> **Extracted data**:
┄┄┄┄┄┄

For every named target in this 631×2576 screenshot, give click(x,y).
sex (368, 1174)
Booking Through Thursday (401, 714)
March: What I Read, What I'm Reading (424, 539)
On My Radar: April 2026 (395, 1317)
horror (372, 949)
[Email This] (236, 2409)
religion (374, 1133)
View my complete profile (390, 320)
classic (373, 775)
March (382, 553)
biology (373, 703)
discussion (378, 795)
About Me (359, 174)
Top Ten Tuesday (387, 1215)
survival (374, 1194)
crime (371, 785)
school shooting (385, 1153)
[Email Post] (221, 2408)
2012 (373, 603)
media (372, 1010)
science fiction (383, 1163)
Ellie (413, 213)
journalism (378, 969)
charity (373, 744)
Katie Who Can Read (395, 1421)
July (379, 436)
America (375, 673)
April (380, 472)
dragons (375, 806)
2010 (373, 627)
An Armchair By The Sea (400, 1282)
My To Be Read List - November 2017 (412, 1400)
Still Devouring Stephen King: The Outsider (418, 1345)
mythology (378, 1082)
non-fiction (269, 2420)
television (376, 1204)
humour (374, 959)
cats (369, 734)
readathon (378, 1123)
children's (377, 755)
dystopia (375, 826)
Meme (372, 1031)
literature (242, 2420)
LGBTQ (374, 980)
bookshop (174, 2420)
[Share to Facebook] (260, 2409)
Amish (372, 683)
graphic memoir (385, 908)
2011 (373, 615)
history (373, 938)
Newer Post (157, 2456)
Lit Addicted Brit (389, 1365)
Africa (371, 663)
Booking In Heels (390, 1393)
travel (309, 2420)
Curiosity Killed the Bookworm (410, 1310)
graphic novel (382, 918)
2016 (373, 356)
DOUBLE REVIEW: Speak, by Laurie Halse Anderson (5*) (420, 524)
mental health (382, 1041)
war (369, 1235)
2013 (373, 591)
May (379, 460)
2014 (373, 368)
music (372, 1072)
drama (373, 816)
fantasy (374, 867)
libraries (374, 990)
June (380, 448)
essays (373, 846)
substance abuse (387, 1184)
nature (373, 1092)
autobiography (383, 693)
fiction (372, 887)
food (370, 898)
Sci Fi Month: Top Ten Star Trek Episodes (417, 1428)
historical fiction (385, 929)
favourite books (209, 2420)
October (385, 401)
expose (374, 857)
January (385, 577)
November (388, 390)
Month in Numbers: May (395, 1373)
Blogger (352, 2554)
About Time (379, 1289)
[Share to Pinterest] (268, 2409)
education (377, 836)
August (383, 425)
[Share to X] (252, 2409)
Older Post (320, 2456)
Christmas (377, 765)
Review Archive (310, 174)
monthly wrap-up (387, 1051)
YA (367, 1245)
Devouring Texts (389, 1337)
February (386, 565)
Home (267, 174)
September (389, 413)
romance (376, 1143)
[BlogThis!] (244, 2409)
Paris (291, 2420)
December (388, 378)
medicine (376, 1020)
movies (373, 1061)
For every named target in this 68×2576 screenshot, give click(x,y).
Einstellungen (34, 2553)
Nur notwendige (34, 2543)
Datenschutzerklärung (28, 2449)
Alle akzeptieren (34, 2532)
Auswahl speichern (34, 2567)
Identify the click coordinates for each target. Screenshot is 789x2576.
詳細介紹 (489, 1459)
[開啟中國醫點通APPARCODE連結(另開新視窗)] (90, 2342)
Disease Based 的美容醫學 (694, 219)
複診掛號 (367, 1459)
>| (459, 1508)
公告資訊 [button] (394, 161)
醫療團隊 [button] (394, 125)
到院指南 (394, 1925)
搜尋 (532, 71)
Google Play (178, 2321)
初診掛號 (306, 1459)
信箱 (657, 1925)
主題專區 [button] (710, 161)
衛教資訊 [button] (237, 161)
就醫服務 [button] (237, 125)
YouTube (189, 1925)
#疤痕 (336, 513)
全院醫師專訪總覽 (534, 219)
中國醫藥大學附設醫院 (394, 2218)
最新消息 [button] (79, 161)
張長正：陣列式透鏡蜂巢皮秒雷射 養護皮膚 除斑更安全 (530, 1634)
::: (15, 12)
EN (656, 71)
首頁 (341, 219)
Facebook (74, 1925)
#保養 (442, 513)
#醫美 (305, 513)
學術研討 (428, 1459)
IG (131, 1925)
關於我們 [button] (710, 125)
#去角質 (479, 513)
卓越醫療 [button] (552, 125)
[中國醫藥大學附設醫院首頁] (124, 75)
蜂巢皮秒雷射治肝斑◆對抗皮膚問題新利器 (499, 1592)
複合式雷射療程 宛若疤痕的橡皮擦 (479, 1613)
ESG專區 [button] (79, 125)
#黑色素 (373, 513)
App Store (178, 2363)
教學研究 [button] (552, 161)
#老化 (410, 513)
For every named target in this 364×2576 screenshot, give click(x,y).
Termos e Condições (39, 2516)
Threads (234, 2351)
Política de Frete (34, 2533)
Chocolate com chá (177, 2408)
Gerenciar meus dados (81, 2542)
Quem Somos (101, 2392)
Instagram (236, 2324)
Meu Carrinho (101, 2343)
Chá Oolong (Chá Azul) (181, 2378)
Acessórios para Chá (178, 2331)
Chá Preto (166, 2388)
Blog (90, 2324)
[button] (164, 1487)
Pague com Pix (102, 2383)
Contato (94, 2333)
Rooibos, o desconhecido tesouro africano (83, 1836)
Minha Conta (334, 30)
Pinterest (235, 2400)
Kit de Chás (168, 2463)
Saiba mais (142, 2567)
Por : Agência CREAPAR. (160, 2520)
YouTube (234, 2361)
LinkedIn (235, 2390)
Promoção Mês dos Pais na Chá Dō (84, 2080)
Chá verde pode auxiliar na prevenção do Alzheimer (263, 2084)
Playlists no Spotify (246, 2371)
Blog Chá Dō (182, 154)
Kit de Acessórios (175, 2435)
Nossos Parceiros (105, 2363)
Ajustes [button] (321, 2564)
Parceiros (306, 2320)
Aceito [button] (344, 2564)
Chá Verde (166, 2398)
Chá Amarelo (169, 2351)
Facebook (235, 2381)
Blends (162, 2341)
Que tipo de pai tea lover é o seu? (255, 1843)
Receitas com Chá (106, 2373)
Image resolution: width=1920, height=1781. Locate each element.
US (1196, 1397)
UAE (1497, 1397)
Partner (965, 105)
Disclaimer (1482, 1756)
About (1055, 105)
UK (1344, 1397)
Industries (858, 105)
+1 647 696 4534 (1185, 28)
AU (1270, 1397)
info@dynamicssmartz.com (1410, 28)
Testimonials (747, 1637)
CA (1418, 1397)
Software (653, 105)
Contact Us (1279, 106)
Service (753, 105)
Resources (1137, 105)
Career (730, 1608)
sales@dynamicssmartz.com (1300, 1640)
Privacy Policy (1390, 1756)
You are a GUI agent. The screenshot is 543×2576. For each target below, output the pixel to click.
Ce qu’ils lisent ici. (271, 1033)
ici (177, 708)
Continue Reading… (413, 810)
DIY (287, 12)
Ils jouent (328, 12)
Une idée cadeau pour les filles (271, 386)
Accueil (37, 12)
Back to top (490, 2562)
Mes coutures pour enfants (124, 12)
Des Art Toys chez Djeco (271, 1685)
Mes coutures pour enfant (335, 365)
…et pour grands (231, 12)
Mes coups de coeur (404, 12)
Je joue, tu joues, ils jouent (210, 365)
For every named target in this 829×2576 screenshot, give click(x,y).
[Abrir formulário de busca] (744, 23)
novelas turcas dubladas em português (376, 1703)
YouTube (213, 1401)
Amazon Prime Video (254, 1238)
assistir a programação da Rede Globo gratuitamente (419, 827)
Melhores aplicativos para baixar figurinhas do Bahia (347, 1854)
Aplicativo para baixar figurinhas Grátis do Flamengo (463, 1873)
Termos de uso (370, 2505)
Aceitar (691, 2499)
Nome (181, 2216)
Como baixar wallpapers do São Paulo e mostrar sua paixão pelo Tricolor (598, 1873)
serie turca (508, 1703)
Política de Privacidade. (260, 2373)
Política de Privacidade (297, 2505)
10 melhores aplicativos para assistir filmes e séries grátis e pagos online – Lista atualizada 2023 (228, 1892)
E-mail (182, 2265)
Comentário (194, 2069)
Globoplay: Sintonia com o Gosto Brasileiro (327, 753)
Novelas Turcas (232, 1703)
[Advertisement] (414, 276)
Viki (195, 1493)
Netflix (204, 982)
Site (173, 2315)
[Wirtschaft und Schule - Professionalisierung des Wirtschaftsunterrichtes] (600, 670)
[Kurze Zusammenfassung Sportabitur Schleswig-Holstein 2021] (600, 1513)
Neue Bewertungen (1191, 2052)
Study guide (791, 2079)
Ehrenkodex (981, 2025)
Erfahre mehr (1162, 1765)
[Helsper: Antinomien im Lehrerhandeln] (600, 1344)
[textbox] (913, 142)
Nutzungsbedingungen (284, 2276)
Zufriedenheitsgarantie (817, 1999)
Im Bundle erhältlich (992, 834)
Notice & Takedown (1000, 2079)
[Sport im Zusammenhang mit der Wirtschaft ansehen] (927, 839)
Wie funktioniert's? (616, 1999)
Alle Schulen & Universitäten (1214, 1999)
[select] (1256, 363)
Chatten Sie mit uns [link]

┄┄┄┄┄┄

> **Work instructions**: Reproduce the records above line by line, without any change, up to and including the line that holds "charity (373, 744)".

> **Answer section**:
For every named target in this 631×2576 screenshot, give click(x,y).
sex (368, 1174)
Booking Through Thursday (401, 714)
March: What I Read, What I'm Reading (424, 539)
On My Radar: April 2026 (395, 1317)
horror (372, 949)
[Email This] (236, 2409)
religion (374, 1133)
View my complete profile (390, 320)
classic (373, 775)
March (382, 553)
biology (373, 703)
discussion (378, 795)
About Me (359, 174)
Top Ten Tuesday (387, 1215)
survival (374, 1194)
crime (371, 785)
school shooting (385, 1153)
[Email Post] (221, 2408)
2012 (373, 603)
media (372, 1010)
science fiction (383, 1163)
Ellie (413, 213)
journalism (378, 969)
charity (373, 744)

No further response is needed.